RIO DE JANEIRO (Reuters) - Classificado em último lugar para a final do solo nos Jogos do Rio, o ginasta brasileiro Arthur Nory arriscou e decidiu colocar na série uma acrobacia mais difícil para tentar um pódio neste domingo, e se deu bem.

Com uma apresentação sem falhas, ele recebeu a nota 15.433 e ficou com o bronze, atrás do campeão Max Whitlock (15.633), da Grã-Bretanha, e do companheiro de equipe Diego Hypólito (15.533).

"A gente pensou em dificultar a série. Ele (técnico Cristiano Albino) confiou em mim, eu confiei nele, e isso é o principal", disse Nory após a conquista.

"Eu não tinha feito essa série, é a primeira vez que eu faço. Os elementos eu já havia treinado bastante. A segunda passada era o elemento que eu coloquei e de valor F, um dos mais altos do código e que chama a atenção, ele é bem difícil", completou.

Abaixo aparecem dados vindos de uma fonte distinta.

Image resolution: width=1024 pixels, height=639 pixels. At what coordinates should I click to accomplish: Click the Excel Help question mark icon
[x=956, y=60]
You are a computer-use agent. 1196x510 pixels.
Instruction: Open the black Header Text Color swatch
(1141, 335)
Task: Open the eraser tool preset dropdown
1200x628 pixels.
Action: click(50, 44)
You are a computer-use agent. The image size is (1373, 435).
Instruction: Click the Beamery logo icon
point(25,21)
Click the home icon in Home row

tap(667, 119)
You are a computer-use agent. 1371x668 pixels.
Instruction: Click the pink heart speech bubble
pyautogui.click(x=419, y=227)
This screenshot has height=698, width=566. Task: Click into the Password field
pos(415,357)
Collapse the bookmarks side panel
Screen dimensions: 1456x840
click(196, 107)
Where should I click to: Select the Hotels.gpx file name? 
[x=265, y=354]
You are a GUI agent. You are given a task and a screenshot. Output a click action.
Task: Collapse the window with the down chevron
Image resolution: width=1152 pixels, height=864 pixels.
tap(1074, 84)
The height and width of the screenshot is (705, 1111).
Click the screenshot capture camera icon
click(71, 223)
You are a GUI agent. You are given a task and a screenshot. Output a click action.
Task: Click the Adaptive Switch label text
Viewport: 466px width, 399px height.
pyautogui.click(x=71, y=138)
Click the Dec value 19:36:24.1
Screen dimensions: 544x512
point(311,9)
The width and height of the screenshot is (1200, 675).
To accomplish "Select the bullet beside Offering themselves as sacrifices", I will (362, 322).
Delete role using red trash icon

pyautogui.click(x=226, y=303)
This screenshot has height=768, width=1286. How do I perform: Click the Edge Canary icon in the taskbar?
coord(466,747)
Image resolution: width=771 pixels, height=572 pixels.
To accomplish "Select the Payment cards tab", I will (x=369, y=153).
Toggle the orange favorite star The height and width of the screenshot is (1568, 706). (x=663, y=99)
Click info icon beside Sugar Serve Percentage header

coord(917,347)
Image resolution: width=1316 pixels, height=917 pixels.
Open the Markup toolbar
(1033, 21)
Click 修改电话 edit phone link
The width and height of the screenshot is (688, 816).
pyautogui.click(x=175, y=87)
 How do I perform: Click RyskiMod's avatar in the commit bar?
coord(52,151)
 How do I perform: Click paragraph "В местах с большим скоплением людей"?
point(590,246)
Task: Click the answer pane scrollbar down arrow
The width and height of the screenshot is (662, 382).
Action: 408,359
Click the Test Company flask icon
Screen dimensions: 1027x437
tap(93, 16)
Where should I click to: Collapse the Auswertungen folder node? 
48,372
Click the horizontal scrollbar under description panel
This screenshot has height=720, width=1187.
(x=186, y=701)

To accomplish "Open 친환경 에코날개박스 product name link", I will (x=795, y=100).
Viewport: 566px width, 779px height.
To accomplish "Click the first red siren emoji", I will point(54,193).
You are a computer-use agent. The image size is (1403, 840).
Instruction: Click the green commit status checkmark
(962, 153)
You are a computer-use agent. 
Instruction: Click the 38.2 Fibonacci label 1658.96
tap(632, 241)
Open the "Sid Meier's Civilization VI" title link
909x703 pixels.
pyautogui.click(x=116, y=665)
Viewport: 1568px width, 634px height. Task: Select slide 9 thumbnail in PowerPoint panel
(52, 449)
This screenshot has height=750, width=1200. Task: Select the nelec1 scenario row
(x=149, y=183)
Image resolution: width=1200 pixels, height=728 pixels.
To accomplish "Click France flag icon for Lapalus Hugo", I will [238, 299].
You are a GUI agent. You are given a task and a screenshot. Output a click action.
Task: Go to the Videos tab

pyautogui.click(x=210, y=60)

Segundo o treinador, a decisão de dificultar a série foi fundamental para a conquista do bronze. "O único jeito de beliscar uma medalha era aumentando a nota de partida, e foi o que a gente fez. Discutimos, treinamos... e ele fez o papel dele, a série foi boa e está aí o resultado", disse.

O ginasta de 22 anos se mostrou surpreso com a medalha, e disse que sua expectativa maior era disputar uma final olímpica nas barras, o que não aconteceu.

"Eu queria muito uma final de barra, treinei para isso. E veio o solo", afirmou, destacando a importância da preparação psicológica. "Olimpíada é cabeça que conta, porque treinado você já está, então é ficar focado e fazer o seu trabalho."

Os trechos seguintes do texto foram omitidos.